Originally posted by: empty_knapsack[/i
... It really amazing that at 2010 ATI still cannot provide normal multi-threaded DLL to work with CAL (calResMap and some others also blocks everything when used), so inelegant to use IPC when it doesn't needed at all...
|
I am in the process of moving code from using brook to CALfor memory managment. I am wondering what the nature of this blocking is. I would like to access remote cachable memory with the CPU while other kernels are running. Can I expect everything else to block between the map() and unmap() call ?
Update:
I am running a single thread of code that is very heavy on GPU computation. The CPU thread is in a tight loop that does on out these 4:
1) Initiate DMA
2) Initate Kernel execution (23ms compute time)
3) Map - CPU process in cached memory (0.7ms) - Unmap
4) Wait for event
When I run this on a single GPU in 2 contexts, calCtx...Counter shows idle times in the region of 3-7%. But when I run the same thread with 4 context on 2 GPUs (2+2) I have 2 contexts showing 3-7% , and the 2 others showing 36-40% idle time.
But the strange thing is that each GPU has 1 "good" and 1 "bad" context - so these numbers me very well be a bug in the calCounters. Since there are multiple GPU operations between each Begin and End call, one should expect to see the exact same numbers for for all contexts on a GPU, not the strange figures of 3% and 37%
However performance has really taken a hit, it should scale almost linearly, but I get:
1 GPU: 2200 completed jobs / second
2GPUs: 3300 completed jobs a second. ( 75% efficiency )

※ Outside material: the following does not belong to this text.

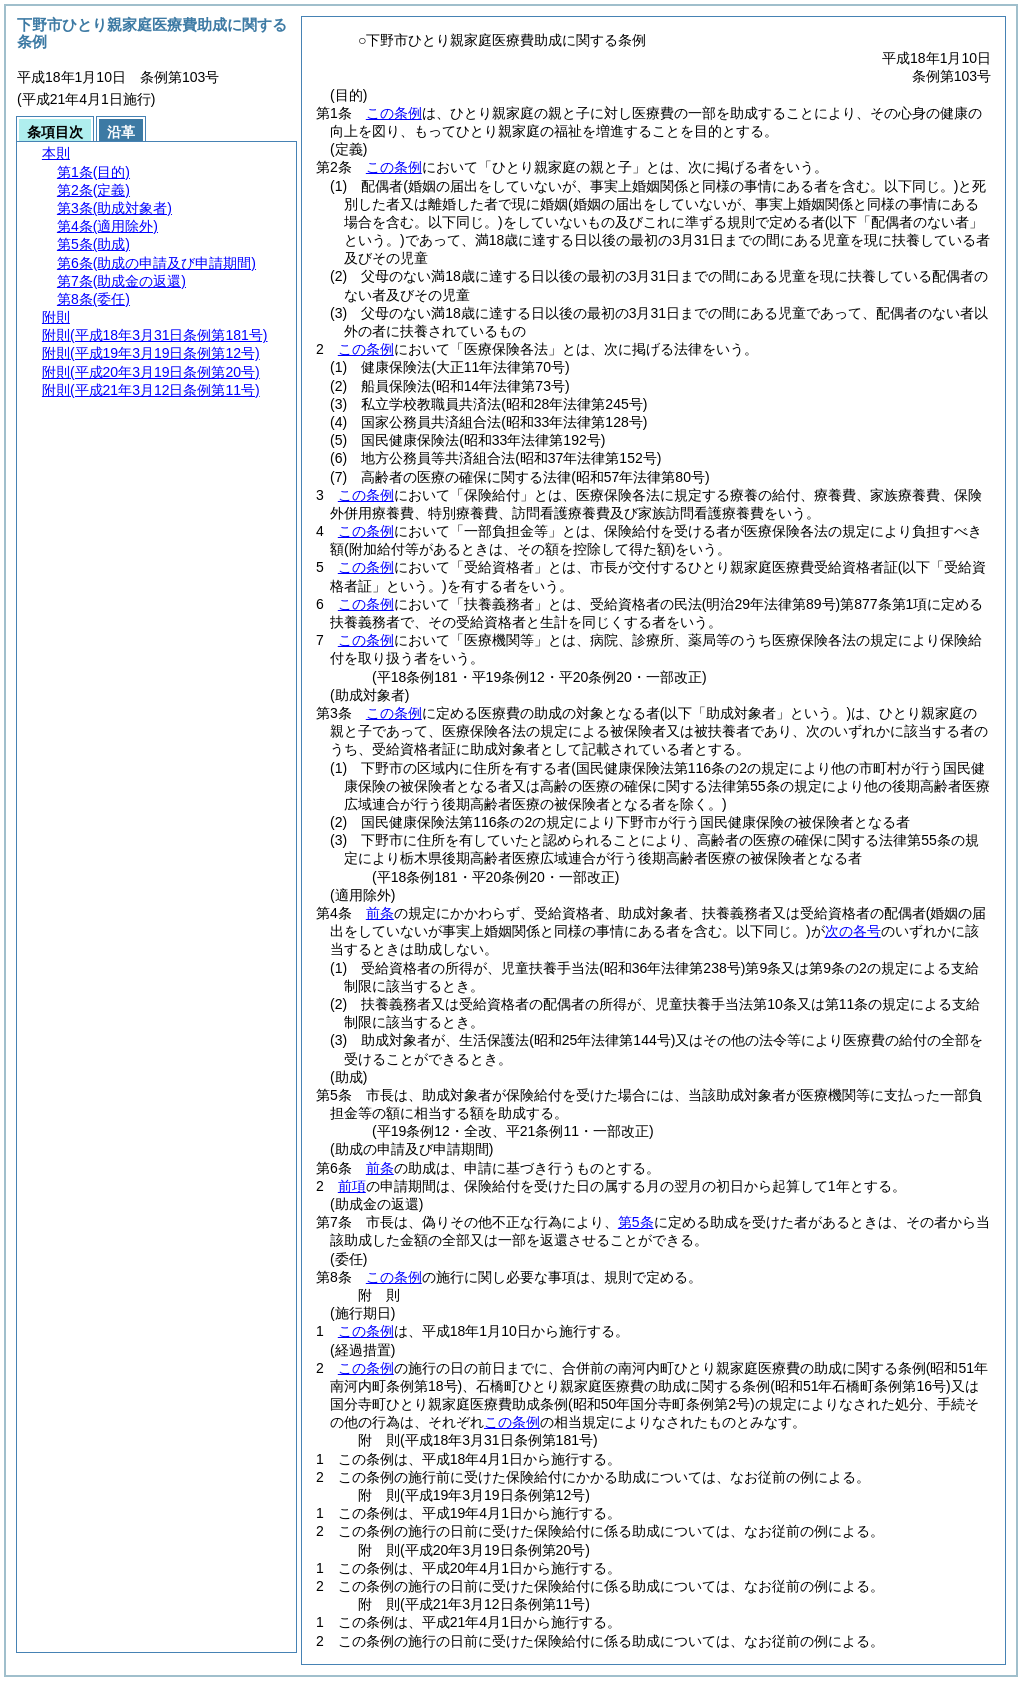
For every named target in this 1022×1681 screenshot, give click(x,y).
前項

I wil try to detect locking in the kernel, but it is quite obvious that a fork() is needed to bring performance up to expected levels.
More updates:
I discoverd quite unsurprisingly that the Flush calls can take take a long time to complete. But what was stranger is if you execute a kernel, and then immediatly wait for the event, you get a long stall. waiting for anything else is fine, and helps keep things flowing.
However the multi GPU slowdown I get even happens across multiple processes, after a removed these potential sources of locking. ( Together with the strange idle figures) Brook+ somehow manages to avoid the issue that I am having, so I must be doing something "wrong".
...
and that turns out to be to have multiple contexts pr GPU. I was trying to avoid (re)Binding kernel input / outputs all the time by keeping a circular buffer of contexts. Suddenly this all seems very fixable.